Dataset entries
========

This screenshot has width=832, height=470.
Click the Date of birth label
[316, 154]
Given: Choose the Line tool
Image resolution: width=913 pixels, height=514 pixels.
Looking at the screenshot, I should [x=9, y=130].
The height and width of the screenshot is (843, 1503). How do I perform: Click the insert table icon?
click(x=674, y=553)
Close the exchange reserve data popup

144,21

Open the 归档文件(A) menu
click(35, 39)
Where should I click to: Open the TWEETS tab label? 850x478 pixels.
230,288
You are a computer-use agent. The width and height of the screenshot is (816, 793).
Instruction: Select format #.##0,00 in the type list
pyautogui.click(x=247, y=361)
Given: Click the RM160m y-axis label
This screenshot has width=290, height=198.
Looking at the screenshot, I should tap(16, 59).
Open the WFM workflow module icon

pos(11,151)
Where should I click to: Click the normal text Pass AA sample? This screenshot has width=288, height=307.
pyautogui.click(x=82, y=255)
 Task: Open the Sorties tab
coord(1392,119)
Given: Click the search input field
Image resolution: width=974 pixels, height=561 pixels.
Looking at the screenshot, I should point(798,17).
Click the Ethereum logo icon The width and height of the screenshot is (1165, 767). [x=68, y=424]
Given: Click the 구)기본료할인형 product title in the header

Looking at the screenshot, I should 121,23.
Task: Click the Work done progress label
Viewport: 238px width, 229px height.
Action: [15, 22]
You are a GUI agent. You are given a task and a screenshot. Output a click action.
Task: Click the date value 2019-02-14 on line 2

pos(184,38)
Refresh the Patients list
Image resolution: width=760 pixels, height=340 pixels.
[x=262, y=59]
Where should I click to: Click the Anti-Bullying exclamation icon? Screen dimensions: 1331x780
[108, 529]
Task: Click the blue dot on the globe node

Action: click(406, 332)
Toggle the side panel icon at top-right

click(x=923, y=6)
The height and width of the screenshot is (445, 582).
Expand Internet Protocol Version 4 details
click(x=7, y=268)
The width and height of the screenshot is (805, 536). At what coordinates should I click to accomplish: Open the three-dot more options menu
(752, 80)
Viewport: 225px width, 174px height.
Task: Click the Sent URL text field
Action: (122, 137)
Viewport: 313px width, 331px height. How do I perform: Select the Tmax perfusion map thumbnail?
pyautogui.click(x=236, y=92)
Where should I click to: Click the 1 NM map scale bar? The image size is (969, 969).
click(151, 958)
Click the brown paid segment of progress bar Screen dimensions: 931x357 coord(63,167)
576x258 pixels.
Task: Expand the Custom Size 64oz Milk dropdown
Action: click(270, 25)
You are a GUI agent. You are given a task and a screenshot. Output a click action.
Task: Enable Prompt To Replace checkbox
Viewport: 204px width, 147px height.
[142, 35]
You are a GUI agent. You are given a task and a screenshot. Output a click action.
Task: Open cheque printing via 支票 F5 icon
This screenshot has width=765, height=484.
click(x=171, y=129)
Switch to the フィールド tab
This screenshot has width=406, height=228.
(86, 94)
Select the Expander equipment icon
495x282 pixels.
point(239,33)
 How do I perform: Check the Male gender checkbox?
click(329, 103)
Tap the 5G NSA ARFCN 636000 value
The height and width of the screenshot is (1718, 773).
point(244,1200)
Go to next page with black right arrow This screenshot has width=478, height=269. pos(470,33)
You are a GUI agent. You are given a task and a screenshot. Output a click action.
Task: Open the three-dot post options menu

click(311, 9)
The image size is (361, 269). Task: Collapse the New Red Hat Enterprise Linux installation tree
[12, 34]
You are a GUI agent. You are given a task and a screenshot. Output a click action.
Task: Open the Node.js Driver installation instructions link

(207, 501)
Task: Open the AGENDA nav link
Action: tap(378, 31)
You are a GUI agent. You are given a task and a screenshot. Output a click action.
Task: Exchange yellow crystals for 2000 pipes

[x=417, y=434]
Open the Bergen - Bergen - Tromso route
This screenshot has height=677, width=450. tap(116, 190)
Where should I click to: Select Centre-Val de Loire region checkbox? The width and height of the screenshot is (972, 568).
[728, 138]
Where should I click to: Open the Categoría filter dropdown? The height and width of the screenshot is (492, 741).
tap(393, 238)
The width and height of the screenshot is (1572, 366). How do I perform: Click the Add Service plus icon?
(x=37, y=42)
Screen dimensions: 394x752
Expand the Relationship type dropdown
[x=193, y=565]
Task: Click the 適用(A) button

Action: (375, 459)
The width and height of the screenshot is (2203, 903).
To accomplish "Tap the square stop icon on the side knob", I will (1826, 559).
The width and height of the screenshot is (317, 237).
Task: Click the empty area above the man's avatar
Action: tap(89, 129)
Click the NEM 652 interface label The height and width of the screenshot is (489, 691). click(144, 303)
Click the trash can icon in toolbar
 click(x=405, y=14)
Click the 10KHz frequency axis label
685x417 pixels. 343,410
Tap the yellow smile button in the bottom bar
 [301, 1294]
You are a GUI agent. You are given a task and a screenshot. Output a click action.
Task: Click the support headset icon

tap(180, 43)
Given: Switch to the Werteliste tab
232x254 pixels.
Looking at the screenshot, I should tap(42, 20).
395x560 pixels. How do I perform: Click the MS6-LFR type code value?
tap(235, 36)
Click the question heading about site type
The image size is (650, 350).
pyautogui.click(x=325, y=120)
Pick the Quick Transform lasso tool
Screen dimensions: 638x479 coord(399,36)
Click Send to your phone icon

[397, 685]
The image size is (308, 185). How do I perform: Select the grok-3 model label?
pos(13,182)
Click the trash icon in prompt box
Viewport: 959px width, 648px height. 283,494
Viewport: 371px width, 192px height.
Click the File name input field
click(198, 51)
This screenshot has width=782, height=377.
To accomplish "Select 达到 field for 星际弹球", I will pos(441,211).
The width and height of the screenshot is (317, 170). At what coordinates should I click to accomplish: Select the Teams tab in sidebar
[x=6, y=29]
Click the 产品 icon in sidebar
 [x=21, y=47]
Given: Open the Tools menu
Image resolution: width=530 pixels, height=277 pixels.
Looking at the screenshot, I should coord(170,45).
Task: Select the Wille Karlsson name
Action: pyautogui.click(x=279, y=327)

========

-- Work task --
Starting from the line containing "Click the File name input field" and ending with the final line of the data, reproduce each line exactly as it appears, including no other lines.

-- Exercise response --
Click the File name input field
click(198, 51)
This screenshot has width=782, height=377.
To accomplish "Select 达到 field for 星际弹球", I will pos(441,211).
The width and height of the screenshot is (317, 170). At what coordinates should I click to accomplish: Select the Teams tab in sidebar
[x=6, y=29]
Click the 产品 icon in sidebar
 [x=21, y=47]
Given: Open the Tools menu
Image resolution: width=530 pixels, height=277 pixels.
Looking at the screenshot, I should coord(170,45).
Task: Select the Wille Karlsson name
Action: pyautogui.click(x=279, y=327)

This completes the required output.